As for the Romanians on the other hand, the increased migration has resulted in increased turmoil, at least in North America. The patriarchal jurisdiction of the Romanian Orthodox Church has sustained an often bitter rivalry with the Romanian episcopate of the OCA (which is far larger). The new Patriarch of Romania suggested in 2009 that the two jurisdictions merge into one “maximally autonomous metropolitinate.” Rather than heal the division, this has only caused consternation within the Romanian émigré community. Even more egregiously, he suggested that Romanian immigrants throughout the world “belonged” to the Romanian Orthodox Church and could not participate in any other jurisdiction.
The contrast with Moscow’s handling of a similar situation could not be starker. For one thing, it readily assented to ROCOR’s wishes that it remain a distinct eparchy, reporting directly to the Holy Synod of Russia. In addition, Russia has not demanded that ROCOR merge with its patriarchal diocese of North America (or “suggest” that it merge with the OCA). The finesse expressed by the Moscow patriarchate provides a stunning contrast with the ham-fisted tactics of Bucharest. To be fair, Moscow has a long track record of pastoral sensitivity in this regard, as it did not hesitate to grant its American eparchy autocephaly. Though this unilateral act was not met with universal acclaim (especially by the Greek-speaking churches) the fact that it did so bespeaks of an evangelistic fervor unknown among most of the ancient patriarchates.
Evangelism, Outreach, and Turmoil: Additional Concerns about Foreign Domination
Demographic Stagnation and Increase
Set against the backdrop of increased Eastern European immigration, one can easily discern anxiety among the ancient patriarchates and their American eparchies. Such concern is evidenced by the demographic stagnation that is apparent in America. Even the largest –the GOA—is just a little larger in population than it was when it was founded some ninety years ago. The only exception to this is the Antiochian jurisdiction, which grew from sixty-five parishes in 1970 to almost 250 today.
What accounted for this dramatic increase? The answer can be found in the reception of almost 3,000 former Evangelicals into the Patriarchate of Antioch in the early 1980s. Previously, this group had been known as the New Evangelical Order and then the Evangelical Orthodox Church. Many of their leaders had come from Campus Crusade for Christ and after years of intense study, came to the conclusion that the Orthodox Church was the original apostolic church founded in Jerusalem on Pentecost Day. As such, they requested permission to join the Orthodox Church en masse. Inroads were made to the OCA but for some reason they were turned away. Next they asked Bishop Maximos Aghiouroussis (the GOA Bishop of Pittsburgh) to get them an audience with the Ecumenical Patriarch, Demetrios. After a long flight to Istanbul, they were prevented at the last minute from meeting the patriarch by then-Metropolitan Bartholomew Archandonis of Philadelphia. Upon their return to the United States, they approached Metropolitan Philip Saliba of the Antiochian archdiocese and in due time, were received into Orthodoxy. Their clergy were vested as priests and their leader, Bishop Peter Gillquist, received the title of archpriest.
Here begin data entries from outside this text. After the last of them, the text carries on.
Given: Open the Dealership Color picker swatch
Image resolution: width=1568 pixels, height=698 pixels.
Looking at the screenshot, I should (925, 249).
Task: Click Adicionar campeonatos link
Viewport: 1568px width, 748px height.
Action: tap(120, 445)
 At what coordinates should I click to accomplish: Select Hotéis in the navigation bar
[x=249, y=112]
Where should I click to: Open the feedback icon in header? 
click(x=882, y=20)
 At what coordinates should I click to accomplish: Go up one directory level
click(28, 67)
The reasons why the Evangelical Orthodox Church had to travel such an arduous journey are not that hard to fathom. The OCA, though ostensibly a church native to America, was still an immigrant-dominated body and only officially viewed itself as American. As for the Ecumenical Patriarchate, it was surmised that Patriarch Demetrios (who could not speak English) was unaware of the machinations occurring behind the scenes that resulted in their rebuff. As noted, it was his principle aide, Bartholomew, who abruptly showed these erstwhile converts the door. What accounted for such a disdainful reception? According to some of the principals involved, the Greek government put pressure on the Metropolitan Bartholomew to blackball these inquirers. This was done because of fear that a massive influx of American converts would dilute the ethnic character of the Greek Orthodox Archdiocese, thereby negating its utility as a political agent for the Hellenic State in the halls of Congress and the State Department. It was then that the Evangelical Orthodox Church turned to Philip, the primate of the Antiochian archdiocese for help.
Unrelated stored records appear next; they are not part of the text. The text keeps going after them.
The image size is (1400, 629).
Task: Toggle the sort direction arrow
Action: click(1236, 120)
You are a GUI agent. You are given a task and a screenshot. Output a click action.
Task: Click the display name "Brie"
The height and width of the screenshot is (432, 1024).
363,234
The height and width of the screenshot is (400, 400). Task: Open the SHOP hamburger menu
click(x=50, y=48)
Because of this action Philip acquired massive amounts of goodwill among these people and American converts in general. His farsightedness extended as well to the leaders of the former Evangelical Orthodox Church. Many of them were given positions of tremendous responsibility within that archdiocese. A new day was dawning in the Antiochian archdiocese and many convert-priests who followed in the footsteps of Gillquist and company became luminaries in American Orthodoxy. The Orthodox Study Bible grew out of their efforts as well as top-notch journals such as Again Magazine and The Handmaiden, both published by an excellent imprint known as Conciliar Press. Things went rather well for several decades. It was because of Philip’s firm hand that he was able to anticipate problems and derail them before they could come to fruition. In this, he was being true to form as it was he who some years earlier effected the healing of the schism between the two Syro-Lebanese eparchies that had existed in the United States since the 1920s.
Unfortunately even under his steady guidance, the ethnic divisions could not be contained forever. In early 2009, Philip (who had previously forced the Holy Synod in Damascus to grant his archdiocese autonomy) started behaving in an erratic manner. Perhaps fearing a dreaded schism, he somehow encouraged Damascus to demote the Antiochian bishops in America and Canada to “auxiliary” status. Such an unprecedented move scandalized many. Two of the newly-demoted bishops (Basil Essey of Wichita and Mark Maymon of Toledo) refused to sign their names to the document which ratified this controversial move, and another bishop (Alexander Mufarri of Ottawa) signed it in a facetious manner, leaving no doubt as to what he thought about the entire situation.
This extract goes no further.